We have THREE possible ways in which you can enter:

#1 - By being a PUBLIC follower of our blog and telling us what YOU wish you would've know when you were a newlywed.
#2 - By being a PUBLIC follower of our blog and telling us the BEST marriage advice you have ever received. (We may be using your comments in a future posts....fun, fun!!)
#3 - By being a PUBLIC follower of our blog and telling your friends and family about this giveaway on The Dating Divas! (This can be either a Facebook status shout-out & link back, a line & link back in one of your blog posts, putting our button on your blog, sending a NEW email out, etc....just let us know how you spread the word in your comment.)

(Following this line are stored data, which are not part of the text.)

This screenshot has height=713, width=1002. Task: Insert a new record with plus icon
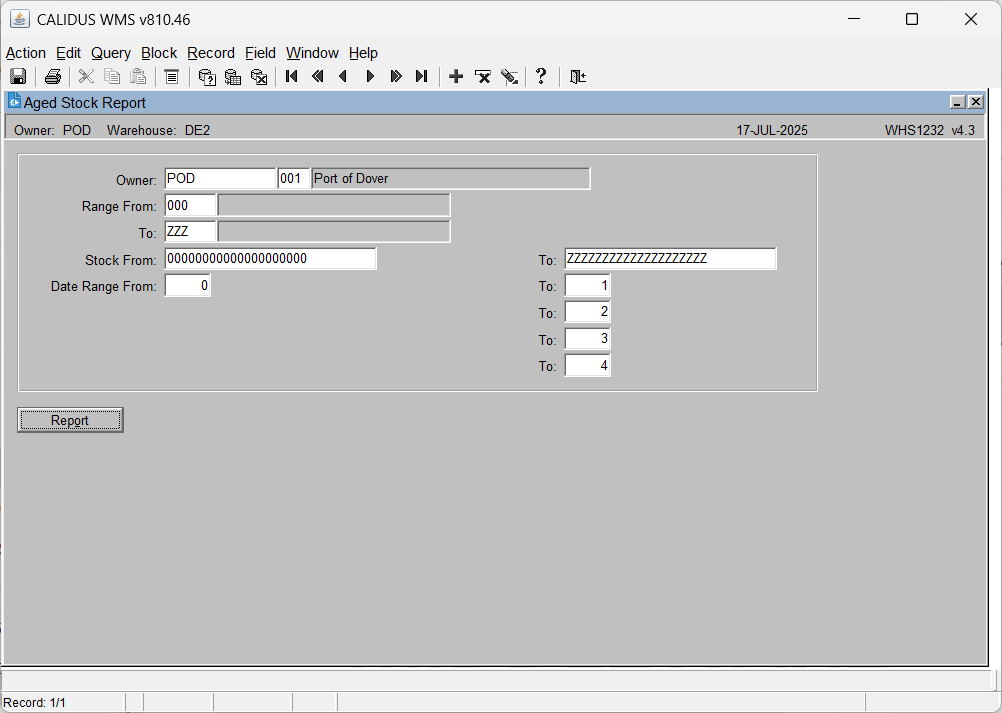pyautogui.click(x=456, y=77)
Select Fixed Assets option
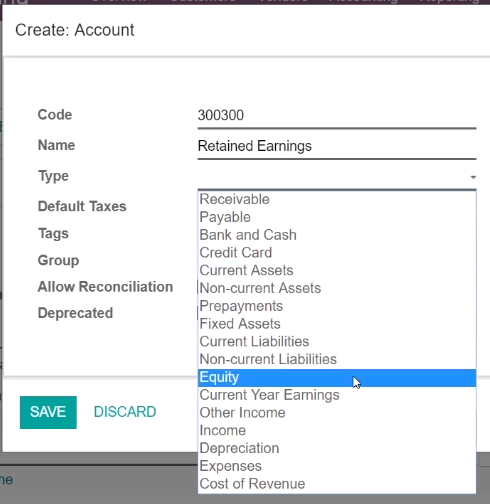 coord(337,324)
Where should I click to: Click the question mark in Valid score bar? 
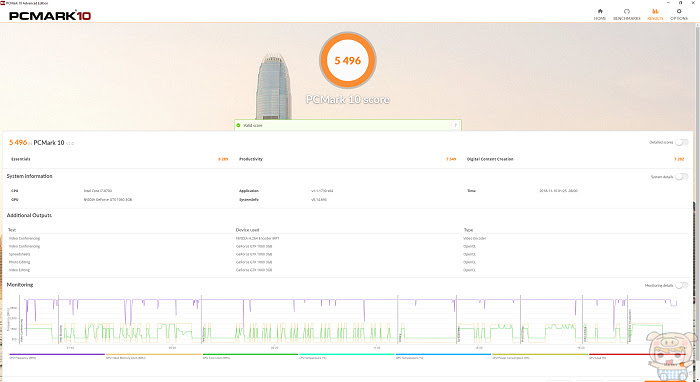click(455, 125)
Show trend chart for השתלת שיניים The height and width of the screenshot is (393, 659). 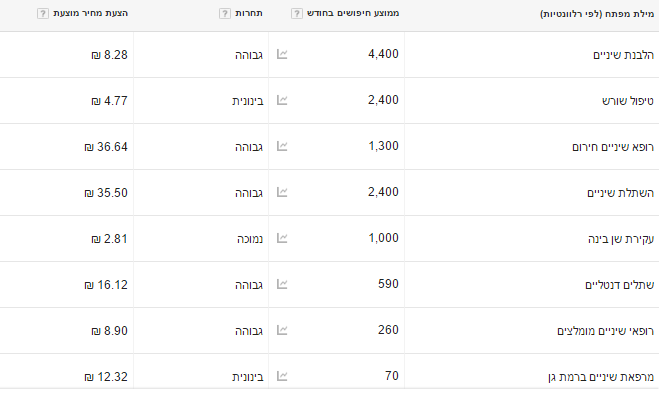pyautogui.click(x=282, y=192)
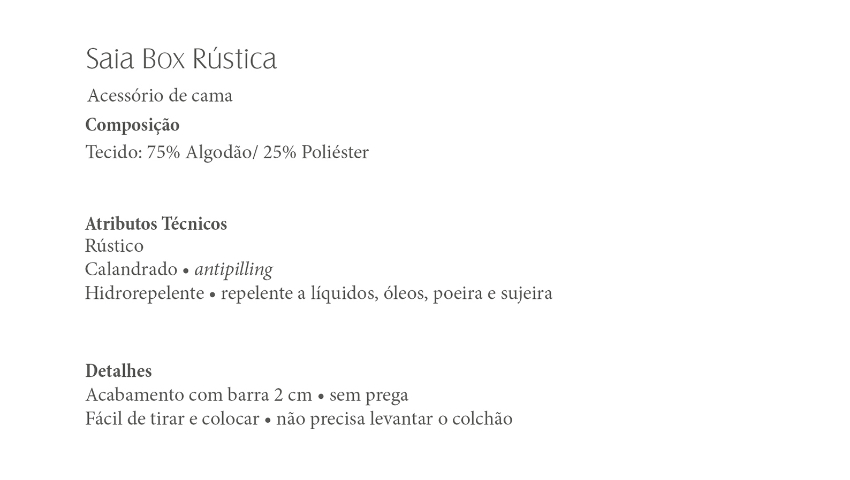Click the word 'Hidrorepelente'
Image resolution: width=850 pixels, height=480 pixels.
pos(145,293)
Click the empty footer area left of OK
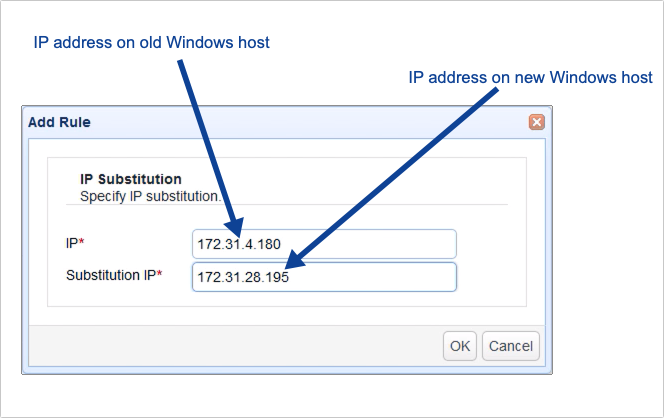This screenshot has height=418, width=664. (x=230, y=346)
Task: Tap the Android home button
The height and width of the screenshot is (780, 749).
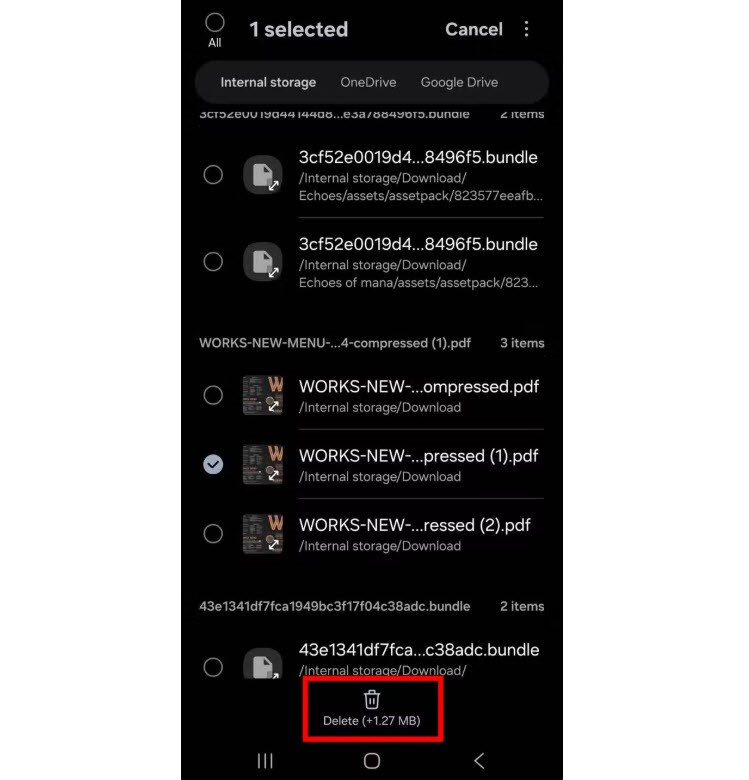Action: click(x=372, y=760)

REMINDER: Each of these are a separate comment...that way you have more than one chance to win!!  :)
 
The giveaway will end this coming Monday, October 11th at Midnight MST.
We will announce the winner on our
Facebook Fan Page on Tuesday, October 12th - so don't forget to check to see if the winner is YOU!!    

62 comments:

  1. I'm a public follower of your blog! One thing that I wished I had known when I got married...how much you truly have to work at marriage. In the beginning you think it will all be rainbows and butterflies, and then the newness wears off, and you realize that "wow, I need to work at this". However, it is worth the work to have a happy marriage and partner to share your life with whom you love to pieces!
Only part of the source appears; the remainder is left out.